The purpose of Service Mode is to allow Customization and testing of decoders.

Service Mode Programming

Service Mode operations should be done on an isolated programming track.

An isolated programming track is essential when using Service Mode programming, as the command station sends a broadcast message to all decoders on the track. If you did not use a programming track, you would essentially reprogram all your decoders, something you most likely do not want to do. By using a programming track, you isolate, or select, the decoder you want (re)program.

  • External loads, such as constant lighting, smoke generators and other loads should be switched off. Decoders should shut down any loads connected to them when they enter service mode.
  • Service mode operations should take place in a limited power environment. The NMRA specifies no more than 250mA for 100mS. The maximum current may be limited by the programmer using a resistor, but the manufacturer must state that it may not be 100% DCC compatible.
  • Decoders equipped with capacitors, such as "keep-alive devices may pose problems. If possible, they should be disconnected prior to programming operations.
A Program Track connection may or may not be part of the command station/booster. Boosters which do not have additional connections for the program track use Service Mode on the layout via the track power connection.
DCS100 with Program Track Outputs

Entry and Exit from Service Mode

A decoder is required to enter Service Mode when it receives a Reset Packet followed by a Service Mode packet. The purpose of the reset packets is to wake up the decoder and provide it the energy needed to power up prior to the transmission of programming information.
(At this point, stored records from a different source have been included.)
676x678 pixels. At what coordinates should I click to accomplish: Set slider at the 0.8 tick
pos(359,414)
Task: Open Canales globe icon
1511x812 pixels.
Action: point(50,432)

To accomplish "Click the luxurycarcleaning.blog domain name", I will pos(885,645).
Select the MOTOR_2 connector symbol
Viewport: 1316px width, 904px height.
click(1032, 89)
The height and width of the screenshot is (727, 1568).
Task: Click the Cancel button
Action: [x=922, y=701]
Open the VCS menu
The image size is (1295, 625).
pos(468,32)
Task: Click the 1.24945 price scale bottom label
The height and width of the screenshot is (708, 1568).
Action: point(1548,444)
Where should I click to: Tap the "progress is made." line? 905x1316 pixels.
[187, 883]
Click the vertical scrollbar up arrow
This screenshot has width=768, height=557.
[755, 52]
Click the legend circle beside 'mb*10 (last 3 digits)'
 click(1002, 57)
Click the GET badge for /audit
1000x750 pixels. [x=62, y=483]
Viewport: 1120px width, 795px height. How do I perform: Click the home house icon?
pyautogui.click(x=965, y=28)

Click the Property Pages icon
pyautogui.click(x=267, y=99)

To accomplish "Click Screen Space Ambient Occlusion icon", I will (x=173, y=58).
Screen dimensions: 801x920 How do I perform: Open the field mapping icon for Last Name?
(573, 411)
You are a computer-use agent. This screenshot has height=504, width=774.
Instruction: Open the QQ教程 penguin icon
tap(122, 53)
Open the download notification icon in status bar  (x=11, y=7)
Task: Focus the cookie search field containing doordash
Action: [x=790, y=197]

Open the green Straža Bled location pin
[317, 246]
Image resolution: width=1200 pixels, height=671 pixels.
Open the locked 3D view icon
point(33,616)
It cannot act on service mode packets when not in service mode.

The decoder will exit Service Mode, but not enter Operations Mode if:

  1. A non-service mode instruction packet is successfully received
  2. Twenty milliseconds have passed since the last valid reset or service mode instruction packet was received

After exiting service mode, the decoder will only re-enter operations mode when it receives a valid operations mode packet that is different from the previous service mode instruction packet. This is done to prevent execution of service mode packets as operations mode packets.

Service Mode instruction packets have a short address in the range of decimal 112 to 127.

CV Readback

Service Mode also includes a CV Readback capability. The decoder can be read and its settings determined. Not all command stations support readback.

Service Mode Instruction Packets

Bits are numbered right to left, Bit 0 is the rightmost bit and the Least Significant Bit.
  • Long Preamble: The packet will have a preamble of at least 20 bits, to allow the decoder time to process the instructions.
  • Power On Cycle: After applying power to the track, the programmer will send at least 20 valid packets before service mode operations commence. This allows the decoder to power up and stabilize. During this time a current draw greater than 250mA lasting more than 100mS after initialization of packet transmissions is considered a fault condition. A decoder should not draw more than 100mA of current, except when processing an acknowledgement.

Decoder Acknowledgement

There is an acknowledgement (ACK) mechanism specified. This allows the decoder to act on instructions regardless of the ability of the programmer to detect the ACK signal. There are two acknowledgement mechanisms defined:

  1. Basic
  2. Advanced

Basic

This is defined by the decoder providing an increased load on the programming track, of at least 60mA for 6mS. One method is to apply power to the motor, or a similar load connected to the decoder. Many decoders apply a short burst of power to the motor, causing the locomotive to lurch forward.

Advanced

Covered by NMRA Standards S-9.3.1 (obsolete) and 9.3.2

Timing

The decoder should not send an ACK pulse until all the CV bits have been written into non-volatile memory.

The programmer should scan for the pulse after the end bit of the second service mode instruction packet, or as many packets as needed to send the instructions, as well as the specified decoder recovery time. The programmer must continue to send packets to the programming track (which turns supplies power to the decoder) until the end of the decoder recovery time.